When we don’t see value in ourselves, we start to get those feelings that we are not good enough, suffer from “impostor syndrome”, and think that we cannot achieve what we want to. The negative self talk appears and it becomes harder to move ourselves out of feelings of inadequacy.
A lot of times, we look at how worthy we are by external factors. This can be anywhere from our appearance, how much money we earn, academic performance, acceptance from others (and many many more factors). We are continuously comparing ourselves to other people and linking our value to that. Doing this can really impact negatively on our mental health. When we solely see our worth based on how others see us, it becomes a struggle to redirect when things don’t seem to be going our way.
The key to how we value ourselves, however, is internal. It is that inner voice we have, and the unique qualities that make us who we are. Sometimes it is difficult to reign in our inner critic and that is an area which is easily amplified when we don’t value who we are.
For me, losing my feelings of worthiness led to a state of depression. My inner critic was very loud and hard to ignore. This was something that snuck up on me, and even though how you value yourself is linked to internal factors, it was external forces that led me to undervaluing myself. It wasn’t an easy thing to pinpoint and be able to stop. It was only when I started to do a lot of work on myself that I started to understand I had lost my feeling of worthiness.

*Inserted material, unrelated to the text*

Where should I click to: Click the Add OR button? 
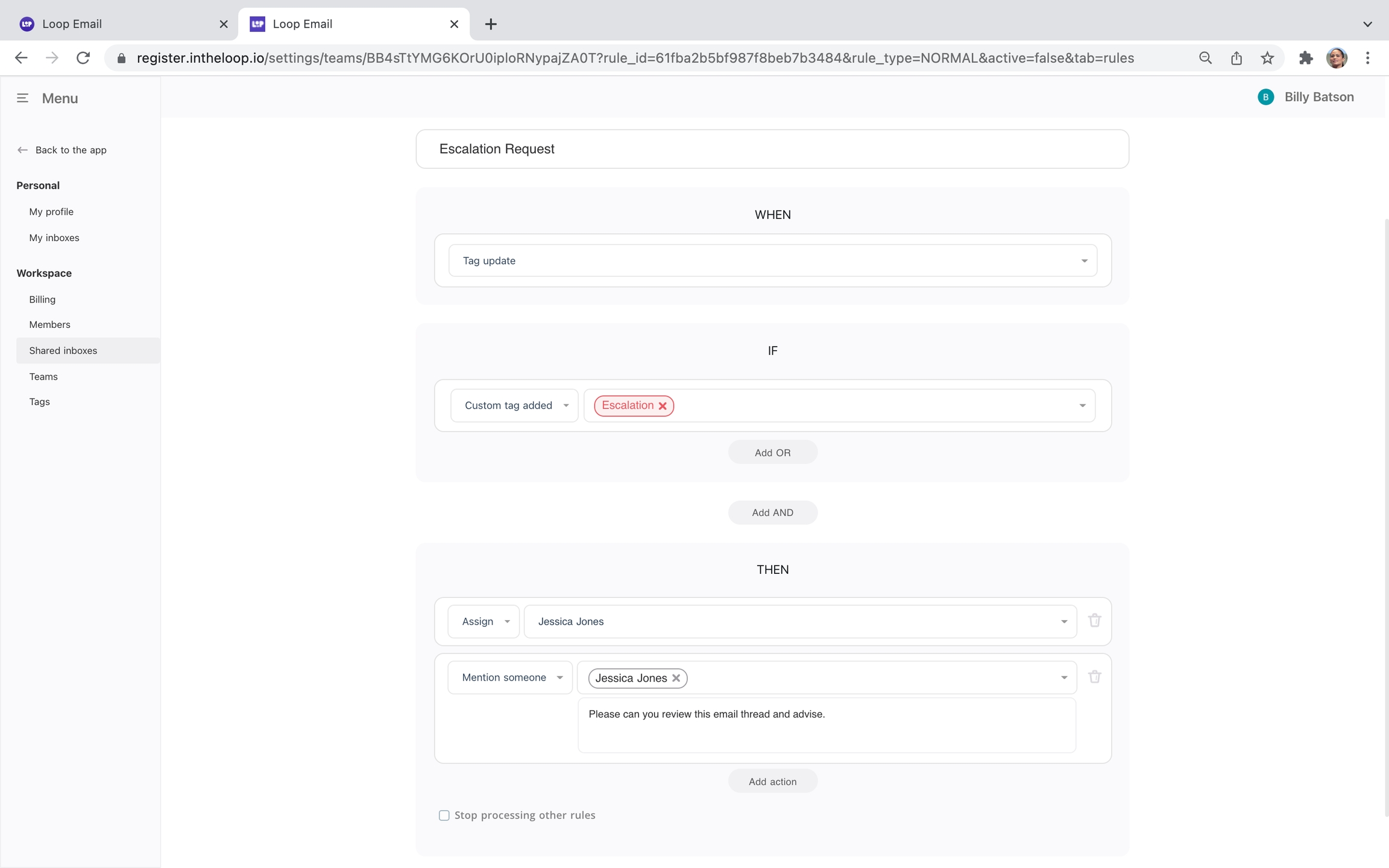click(772, 453)
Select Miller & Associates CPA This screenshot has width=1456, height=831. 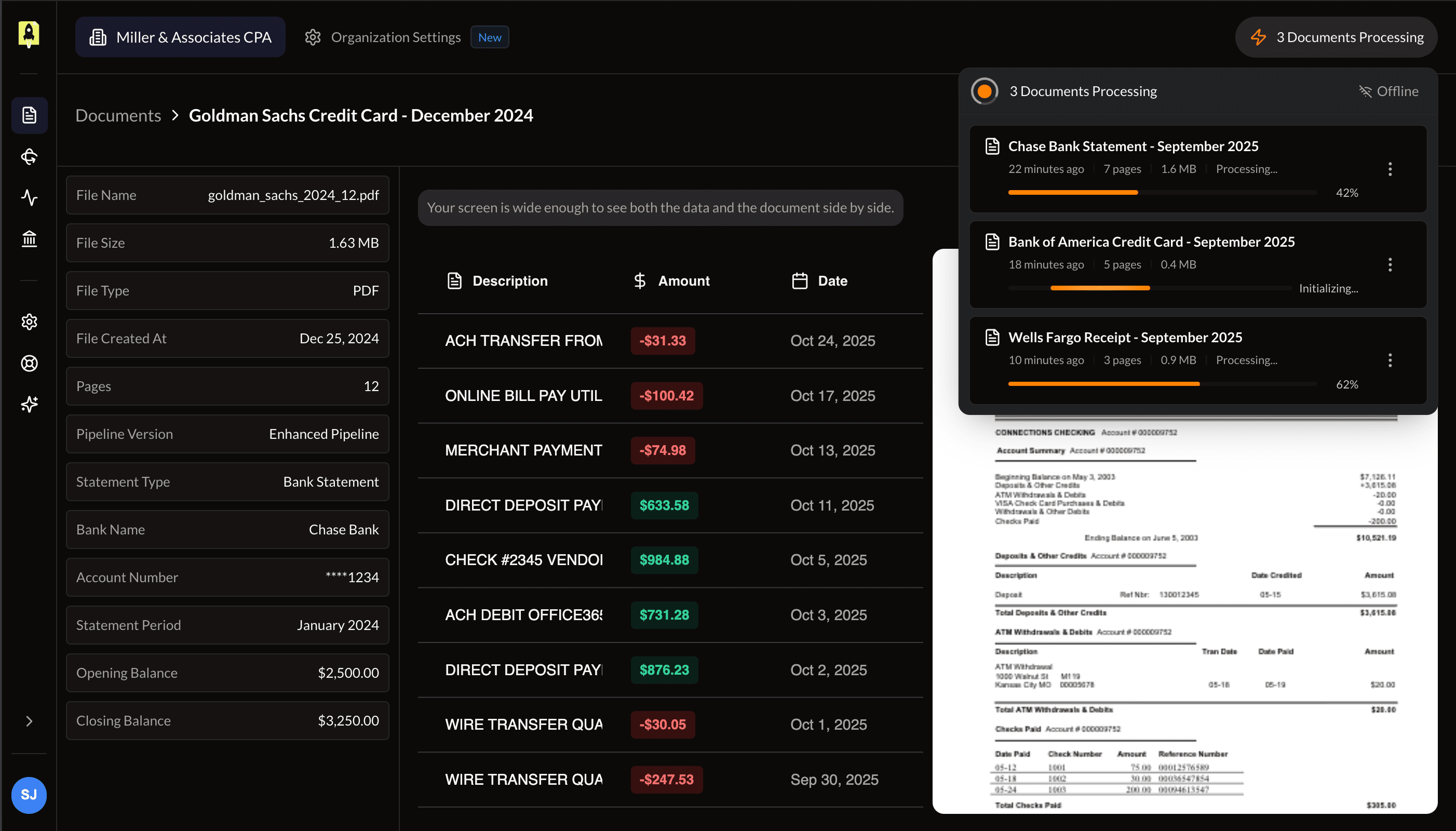[180, 36]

Reminding ourselves of who we are and practising kindness, compassion and empathy are all areas that can support increasing our self-worth. Though just like all aspects of enhancing your mental health, how you develop your self-worth is different for everyone and you need to find things that suit your own uniqueness. For me, I had to step back and really work on my inner self. Remove the critical voice and re-frame my thinking (ensuring I work on my positive self-talk). Focusing on myself also included the practices of gratitude, mindfulness and self-care. I found that participating in breathwork group sessions and finding things that are important to me also really helped (thanks so much to Christina Niven who runs programs and offerings focusing on ourselves – you can find her work at the following website https://www.youarethemedicine.ca/ and on Instagram: @youarethemedicine.ca). I worked on opening up more to my support network and being open to exploring my vulnerability. It wasn’t easy, nor did it happen overnight. For me, it has been a journey of more than two years and is still going.
Being prepared to work on ourselves and spend the time necessary to find our worth and seek out our value is something that I truly believe needs to be a priority in life. It’s time to prioritise you!